Rep. Tim Walburg, R-Mich., also blasted the Biden administration for not sending more vaccines to Michigan, calling it a “better approach” than another lockdown.
“After already experiencing an excessive lockdown for most of the year, Michigan residents hope that Governor [Gretchen] Whitmer [finally] realizes that another statewide lockdown would be devastating for Michigan’s economy, harm workers and small businesses, and prevent students from learning in the classroom,” Walburg said in a statement to Fox News.
“A better approach would be to direct more vaccines to Michigan, as the Biden Administration has so far refused to do.”
Walburg led a bipartisan letter to the Biden administration urging it to bolster the Wolverine State’s vaccine supply last week.
Democrats from Michigan gave their thoughts on the CDC’s recommendation as well. Rep. Andy Levin, D-Mich., said in a statement to Fox News that he appreciates the CDC’s guidance for the state “because this explosion of cases and hospitalizations cannot be solved by vaccines alone.”
“I’m actively participating in the Governor’s request to the CDC that they surge more vaccines to Michigan because there’s no question that greater vaccine supply will bolster the efforts Michiganders are taking to social distance, double mask and follow other public health guidelines,” Levin said.
Rep. Dan Kildee, D-Mich., called on Michiganders to continue practicing good hygiene habits to stop the spread of COVID-19 as the state continues to distribute vaccines and said that he had faith in Whitmer.
“This pandemic is not over.

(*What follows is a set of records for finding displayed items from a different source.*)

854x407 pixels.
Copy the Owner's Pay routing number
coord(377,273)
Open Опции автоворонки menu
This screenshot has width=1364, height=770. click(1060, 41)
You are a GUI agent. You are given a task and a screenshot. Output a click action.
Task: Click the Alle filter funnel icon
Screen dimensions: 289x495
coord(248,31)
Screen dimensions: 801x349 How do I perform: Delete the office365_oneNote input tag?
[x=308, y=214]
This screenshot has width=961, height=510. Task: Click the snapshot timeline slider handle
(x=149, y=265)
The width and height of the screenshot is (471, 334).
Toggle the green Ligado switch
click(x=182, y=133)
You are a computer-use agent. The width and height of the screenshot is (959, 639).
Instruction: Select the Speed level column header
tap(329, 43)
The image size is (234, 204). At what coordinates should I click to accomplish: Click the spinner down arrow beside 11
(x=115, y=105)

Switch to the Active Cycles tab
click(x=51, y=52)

As we continue to distribute vaccines, every Michigander plays a critical role to defeat this virus by wearing a mask, practicing social distancing and regularly washing their hands,” said Kildee.
“While our Governor has not issued any mandatory restrictions, she has urged all Michiganders to exercise personal responsibility over the next two weeks to help slow the spread, such as forgoing indoor dining or gathering with people outside your immediate household.”
“I know that Governor Whitmer is committed to protecting public health and saving lives,” Kildee added.
Whitmer’s office did not immediately respond to Fox News’ request for comment on the CDC’s recommendation to shut her state down again.
The governor told a local outlet on Tuesday that the state would follow the CDC’s and Federal Drug Administration’s (FDA) “guidance when it comes to the [Johnson & Johnson] vaccine” but that people should “still have high confidence in the safety and efficacy of the J&J vaccine” if the number of people receiving blood clots from the vaccine holds.
“It’s an important added tool in our arsenal to combat COVID. This is concerning,” Whitmer said. “Of course, I’m going to continue to push for more vaccines to come into Michigan, but at this point, I don’t know that there is a whole lot more we can say other than we’re going to closely monitor and follow the CDC and FDA guidance.”
The CDC director said diverting vaccines to Michigan from places where the virus isn’t as prevalent could accidentally lay the groundwork for an outbreak in that area.
The Michigan Supreme Court ruled last year that Whitmer’s emergency declaration without state legislature approval was unconstitutional under the 1976 Emergency Management Act.
Whitmer faced scrutiny last week after a top aide, Tricia Foster, vacationed in Florida, despite the governor’s cautions against traveling outside of the state. A Whitmer spokesperson defended Foster’s travels, saying she “is fully recovered from COVID and fully vaccinated.”